3 Biotech Stocks Investors Should Pick Up in May

3 Biotech Stocks Investors Should Pick Up in May May 17, 2016
By Alex Keown, BioSpace.com Breaking News Staff

NEW YORK – On the hunt for a biotech stock to add to your portfolio this month? Analysts at The Motley Fool selected three stocks investors should consider to add to their investments.

Anika Therapeutics

Fool’s Brian Feroldi touted Bedford, Mass.-based Anika Therapeutics for its profitability and growth, as well as its osteoarthritis drugs, Orthovisc and Monovisc. The company just won European and Canadian approval for Cingal, a combination treatment for knee pain associated with osteoarthritis. Cingal is a combination of Monovisc and triamcinolone hexacetonide. The company is also studying Monovisc in a late stage trial for the treatment of osteoarthritis in the hip.

In its last quarterly reports, Anika saw its revenue jump 44 percent to $22.3 million. Feroldi said another sign that Anika is a good buy is the fact the company is “well capitalized with $116 million in cash and no debt, and it is even in the middle of an accelerated $25 million share repurchase program.”

“Anika Therapeutics is cash rich, in growth mode, buying back stock, and trades at a compelling price. That makes its shares a buy in my book,” Feroldi said.

Shares of Anika are down this morning, trading at $44.50 per share.

Vanda Pharmaceuticals

Cory Renauer touts Washington, D.C.-based Vanda Pharmaceuticals as his stock to buy based on its schizophrenia drug that is pending before the U.S. Food and Drug Administration. The new drug will expand Vanda’s schizophrenia drug Fanapt “from the acute setting to long-term maintenance treatment,” Renauer said. Fanapt, which was approved in 2009, accounts for about 60 percent of the company’s revenue. The FDA is expected to rule on the drug’s expansion by May 27. On Dec. 22, 2015, the European Medicines Agency (EMA) accepted the company’s Marketing Authorization Application for Fanaptum tablets for schizophrenia. Fanapt is approved in the U.S. for schizophrenia in the acute setting, as well as in Israel and Mexico.

“Adding proof that Fanapt can effectively reduce the rate of relapse as a long-term maintenance treatment should boost the company's top line significantly,” Renauer said.

Vanda also markets Hetlioz, a melatonin receptor agonist approved by the FDA in 2014 for the treatment of Non-24-Hour Sleep-Wake Disorder, and was accepted in 2015 in Europe to treat Non-24 in totally blind adults. It is also soon going to start a Phase III trial of Hetlioz for jet lag.

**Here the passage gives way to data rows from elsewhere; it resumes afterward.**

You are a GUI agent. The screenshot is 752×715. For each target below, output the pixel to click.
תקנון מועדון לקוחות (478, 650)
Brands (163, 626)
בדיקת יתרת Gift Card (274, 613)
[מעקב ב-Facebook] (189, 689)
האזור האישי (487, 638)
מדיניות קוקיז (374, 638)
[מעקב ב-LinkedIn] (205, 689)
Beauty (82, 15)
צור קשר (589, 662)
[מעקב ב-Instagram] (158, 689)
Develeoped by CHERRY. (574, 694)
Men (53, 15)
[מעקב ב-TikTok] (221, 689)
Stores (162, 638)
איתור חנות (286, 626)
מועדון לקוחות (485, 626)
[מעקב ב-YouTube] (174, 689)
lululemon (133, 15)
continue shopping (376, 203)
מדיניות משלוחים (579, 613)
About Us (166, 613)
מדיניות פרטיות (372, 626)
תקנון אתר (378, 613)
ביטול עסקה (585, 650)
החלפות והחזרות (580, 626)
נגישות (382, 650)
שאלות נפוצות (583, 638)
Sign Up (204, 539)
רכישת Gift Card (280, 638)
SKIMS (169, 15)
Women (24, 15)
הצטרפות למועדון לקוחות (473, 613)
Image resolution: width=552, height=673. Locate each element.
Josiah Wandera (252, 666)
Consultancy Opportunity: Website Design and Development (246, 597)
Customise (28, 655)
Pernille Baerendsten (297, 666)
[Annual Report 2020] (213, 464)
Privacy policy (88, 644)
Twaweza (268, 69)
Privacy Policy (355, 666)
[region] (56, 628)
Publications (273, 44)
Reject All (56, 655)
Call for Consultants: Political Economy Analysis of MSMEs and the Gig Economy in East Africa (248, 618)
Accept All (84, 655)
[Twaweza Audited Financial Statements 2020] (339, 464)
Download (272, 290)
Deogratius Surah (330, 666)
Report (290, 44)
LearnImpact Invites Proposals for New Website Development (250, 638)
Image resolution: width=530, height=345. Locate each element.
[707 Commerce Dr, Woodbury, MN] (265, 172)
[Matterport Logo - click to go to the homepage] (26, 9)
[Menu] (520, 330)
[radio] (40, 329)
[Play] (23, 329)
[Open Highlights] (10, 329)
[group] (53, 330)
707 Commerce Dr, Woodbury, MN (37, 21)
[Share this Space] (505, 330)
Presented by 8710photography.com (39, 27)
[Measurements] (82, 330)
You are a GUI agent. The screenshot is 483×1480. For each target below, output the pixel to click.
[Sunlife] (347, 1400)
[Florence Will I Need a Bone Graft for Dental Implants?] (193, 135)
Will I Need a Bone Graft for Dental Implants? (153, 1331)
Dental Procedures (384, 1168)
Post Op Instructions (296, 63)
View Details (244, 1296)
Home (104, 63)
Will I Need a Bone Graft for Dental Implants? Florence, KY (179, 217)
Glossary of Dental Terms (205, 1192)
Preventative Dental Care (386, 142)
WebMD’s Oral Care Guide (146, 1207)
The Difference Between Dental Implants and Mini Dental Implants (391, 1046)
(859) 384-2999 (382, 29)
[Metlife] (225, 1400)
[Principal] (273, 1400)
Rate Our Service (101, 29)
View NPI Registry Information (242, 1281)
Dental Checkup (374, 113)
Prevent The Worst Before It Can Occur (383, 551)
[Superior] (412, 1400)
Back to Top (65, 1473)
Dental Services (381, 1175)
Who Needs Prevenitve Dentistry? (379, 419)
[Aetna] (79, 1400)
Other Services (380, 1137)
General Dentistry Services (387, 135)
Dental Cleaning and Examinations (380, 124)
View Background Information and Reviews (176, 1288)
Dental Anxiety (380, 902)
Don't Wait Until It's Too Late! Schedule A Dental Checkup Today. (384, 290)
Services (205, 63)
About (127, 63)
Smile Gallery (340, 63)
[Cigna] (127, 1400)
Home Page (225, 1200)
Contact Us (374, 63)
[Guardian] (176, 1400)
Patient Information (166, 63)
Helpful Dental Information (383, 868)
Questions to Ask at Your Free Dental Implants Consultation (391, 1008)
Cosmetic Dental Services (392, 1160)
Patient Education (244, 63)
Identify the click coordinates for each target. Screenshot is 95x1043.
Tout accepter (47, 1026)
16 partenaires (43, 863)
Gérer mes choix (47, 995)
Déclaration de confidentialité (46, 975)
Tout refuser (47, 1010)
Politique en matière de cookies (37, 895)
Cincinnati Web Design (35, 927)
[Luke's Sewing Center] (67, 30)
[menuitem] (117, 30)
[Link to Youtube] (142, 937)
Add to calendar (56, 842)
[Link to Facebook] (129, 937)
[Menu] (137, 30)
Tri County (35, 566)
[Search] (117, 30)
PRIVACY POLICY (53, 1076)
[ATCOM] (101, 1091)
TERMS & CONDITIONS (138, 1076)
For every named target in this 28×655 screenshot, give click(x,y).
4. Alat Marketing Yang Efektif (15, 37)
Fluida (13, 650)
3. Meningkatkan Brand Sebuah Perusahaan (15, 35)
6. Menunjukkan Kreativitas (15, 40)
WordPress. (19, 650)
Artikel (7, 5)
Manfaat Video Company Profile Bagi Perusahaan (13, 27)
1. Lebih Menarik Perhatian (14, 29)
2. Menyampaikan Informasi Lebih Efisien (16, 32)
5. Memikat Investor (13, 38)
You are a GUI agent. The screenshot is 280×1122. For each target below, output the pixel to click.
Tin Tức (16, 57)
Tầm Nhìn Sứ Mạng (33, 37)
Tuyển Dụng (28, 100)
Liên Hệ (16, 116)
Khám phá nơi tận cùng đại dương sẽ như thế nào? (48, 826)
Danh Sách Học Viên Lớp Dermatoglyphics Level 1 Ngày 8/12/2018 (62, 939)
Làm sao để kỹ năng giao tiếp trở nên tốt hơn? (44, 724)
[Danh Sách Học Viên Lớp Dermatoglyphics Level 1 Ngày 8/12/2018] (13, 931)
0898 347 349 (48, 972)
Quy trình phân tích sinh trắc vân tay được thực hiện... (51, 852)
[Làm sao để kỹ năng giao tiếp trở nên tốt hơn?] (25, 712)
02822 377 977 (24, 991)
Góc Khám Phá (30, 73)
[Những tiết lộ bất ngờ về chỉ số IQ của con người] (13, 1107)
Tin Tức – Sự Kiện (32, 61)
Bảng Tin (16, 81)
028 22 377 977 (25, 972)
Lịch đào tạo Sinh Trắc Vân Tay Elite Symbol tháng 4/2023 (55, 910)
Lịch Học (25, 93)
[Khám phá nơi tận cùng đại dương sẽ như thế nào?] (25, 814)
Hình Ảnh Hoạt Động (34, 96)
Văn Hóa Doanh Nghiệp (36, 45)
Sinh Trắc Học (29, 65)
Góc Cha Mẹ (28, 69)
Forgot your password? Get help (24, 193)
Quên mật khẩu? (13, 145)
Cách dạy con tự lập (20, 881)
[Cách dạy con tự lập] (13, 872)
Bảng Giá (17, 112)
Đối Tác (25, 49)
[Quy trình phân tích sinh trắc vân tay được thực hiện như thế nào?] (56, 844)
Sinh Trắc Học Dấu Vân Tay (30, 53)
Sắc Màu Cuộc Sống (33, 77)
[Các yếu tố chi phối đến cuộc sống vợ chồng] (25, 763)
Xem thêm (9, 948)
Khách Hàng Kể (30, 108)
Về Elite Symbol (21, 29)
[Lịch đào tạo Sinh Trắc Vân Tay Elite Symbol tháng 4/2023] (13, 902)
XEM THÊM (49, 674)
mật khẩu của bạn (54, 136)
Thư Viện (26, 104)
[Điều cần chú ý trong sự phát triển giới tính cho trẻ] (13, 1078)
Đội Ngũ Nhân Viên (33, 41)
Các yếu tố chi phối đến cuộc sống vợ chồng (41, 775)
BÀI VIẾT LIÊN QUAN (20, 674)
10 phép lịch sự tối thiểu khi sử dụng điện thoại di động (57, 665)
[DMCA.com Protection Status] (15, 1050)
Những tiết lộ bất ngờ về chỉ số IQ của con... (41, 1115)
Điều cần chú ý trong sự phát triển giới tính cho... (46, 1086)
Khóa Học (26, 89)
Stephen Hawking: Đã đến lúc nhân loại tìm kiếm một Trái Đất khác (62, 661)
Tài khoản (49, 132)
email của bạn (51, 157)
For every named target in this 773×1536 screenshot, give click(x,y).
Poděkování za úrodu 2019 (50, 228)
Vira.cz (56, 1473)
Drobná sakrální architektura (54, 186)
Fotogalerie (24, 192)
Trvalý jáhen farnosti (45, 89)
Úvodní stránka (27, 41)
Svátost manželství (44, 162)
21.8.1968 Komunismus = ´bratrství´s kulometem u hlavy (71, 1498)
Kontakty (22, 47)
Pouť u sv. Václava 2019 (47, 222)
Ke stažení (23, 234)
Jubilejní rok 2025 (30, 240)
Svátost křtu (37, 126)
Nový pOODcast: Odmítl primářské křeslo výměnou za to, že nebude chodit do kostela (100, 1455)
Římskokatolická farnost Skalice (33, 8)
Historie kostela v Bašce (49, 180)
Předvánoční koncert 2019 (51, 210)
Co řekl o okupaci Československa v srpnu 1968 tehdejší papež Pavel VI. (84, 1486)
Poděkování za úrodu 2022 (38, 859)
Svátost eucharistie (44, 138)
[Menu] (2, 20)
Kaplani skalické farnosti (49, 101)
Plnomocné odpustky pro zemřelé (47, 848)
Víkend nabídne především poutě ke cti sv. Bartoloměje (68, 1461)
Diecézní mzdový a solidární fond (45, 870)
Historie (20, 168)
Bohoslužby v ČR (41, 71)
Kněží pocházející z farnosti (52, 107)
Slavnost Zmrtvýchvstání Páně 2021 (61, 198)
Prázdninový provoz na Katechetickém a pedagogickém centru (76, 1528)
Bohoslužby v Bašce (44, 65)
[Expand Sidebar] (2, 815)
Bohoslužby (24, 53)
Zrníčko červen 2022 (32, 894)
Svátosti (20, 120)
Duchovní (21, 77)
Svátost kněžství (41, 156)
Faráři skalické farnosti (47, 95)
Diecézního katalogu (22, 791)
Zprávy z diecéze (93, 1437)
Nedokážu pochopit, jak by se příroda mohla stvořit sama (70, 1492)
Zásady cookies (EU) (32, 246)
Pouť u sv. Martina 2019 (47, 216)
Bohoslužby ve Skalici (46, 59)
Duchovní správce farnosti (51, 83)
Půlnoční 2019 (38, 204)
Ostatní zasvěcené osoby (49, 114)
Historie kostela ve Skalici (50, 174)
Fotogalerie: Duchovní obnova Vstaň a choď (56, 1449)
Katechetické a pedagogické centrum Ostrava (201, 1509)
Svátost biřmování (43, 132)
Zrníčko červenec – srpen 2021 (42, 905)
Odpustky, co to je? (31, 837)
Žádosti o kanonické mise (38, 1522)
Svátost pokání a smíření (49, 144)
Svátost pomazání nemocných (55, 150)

Shares of Vanda are up this morning, trading at $8.83 per share.

Amgen

Cheryl Swanson, a contributor to the Motley Fool, said “investors more interested in long-term growth and relative safety shouldn't miss the current opportunity in Amgen .” The company is supported by its blockbuster rheumatoid arthritis drug, Enbrel, which generated $1.39 billion last year, 24 percent increase. Amgen is also supported by Repatha, a PSCK9 inhibitor which lowers bad cholesterol. One thing that may boost sales of Repatha much higher is results from a long-term clinical trial to see if Repatha can prevent heart attacks. If Repatha demonstrates a “statistically significant advantage in terms of reduced risk of death,” it will encourage a large number of physicians to prescribe the medication despite the higher price point for the drug. Amgen also has a diverse pipeline with nine biosimilar molecules. Amgen has the potential to launch five of its biosimilars between 2017 and 2019. The most advanced is ABP 501, a biosimilar for Humira.

Shares of Amgen are slightly down this morning, trading at $151.38 per share.